» TASK GOAL
The response must consist of the lines from the one holding "Task: Click the Packing Capacity label" through the final line of the entries, given again exactly and without any pictures.

» RECORDS FOR THIS EXERCISE
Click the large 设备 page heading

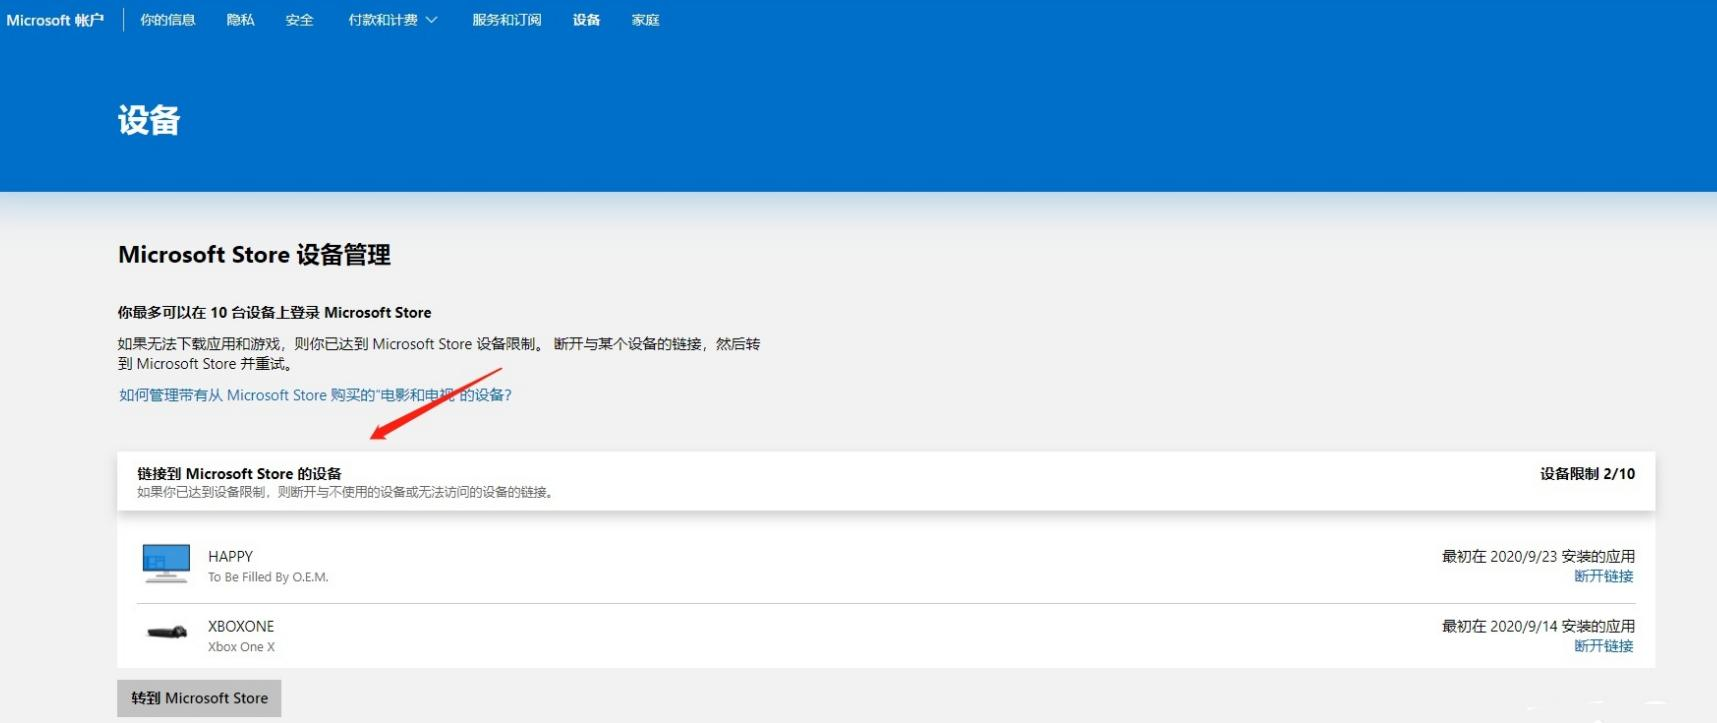point(149,121)
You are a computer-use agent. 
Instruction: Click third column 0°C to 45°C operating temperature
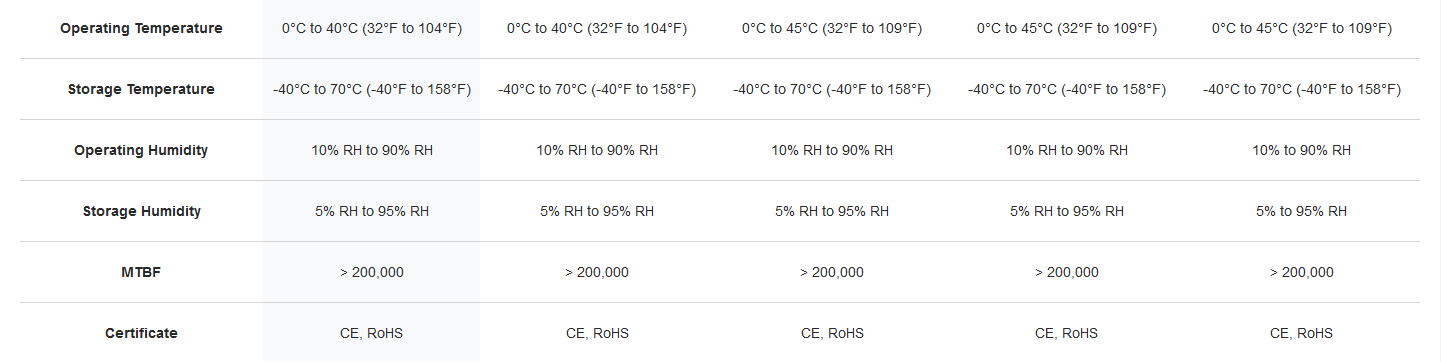832,28
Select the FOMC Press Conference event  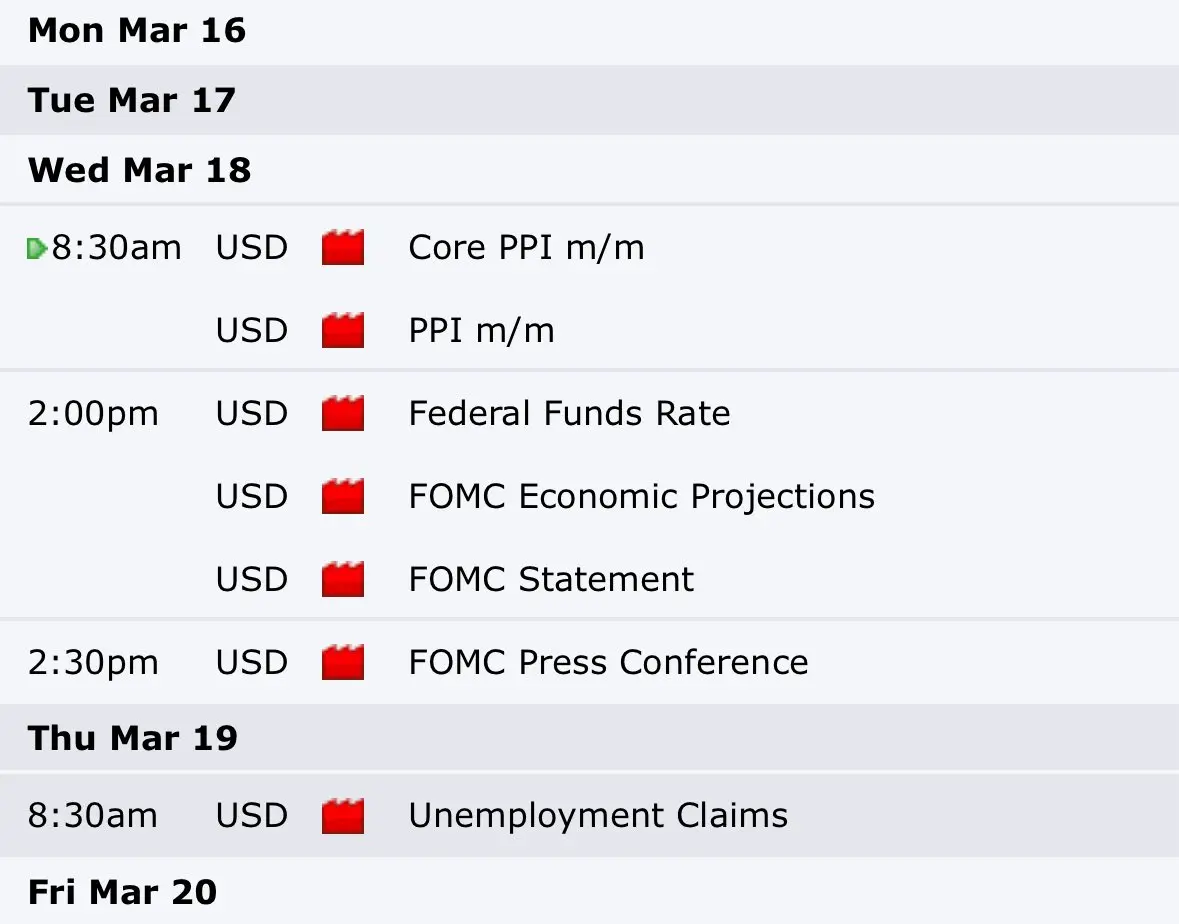[x=608, y=663]
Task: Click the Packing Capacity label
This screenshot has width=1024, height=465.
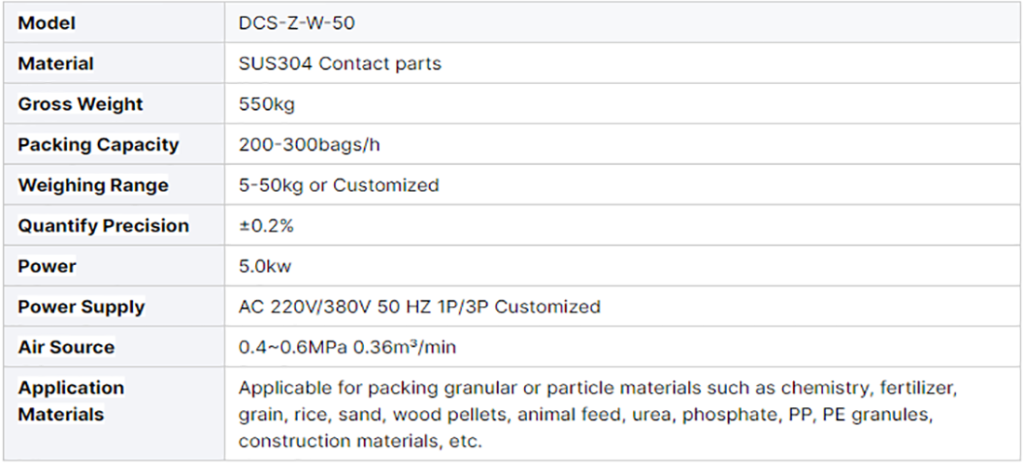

» EXERCISE SOLUTION
Task: Click the Packing Capacity label
This screenshot has width=1024, height=465.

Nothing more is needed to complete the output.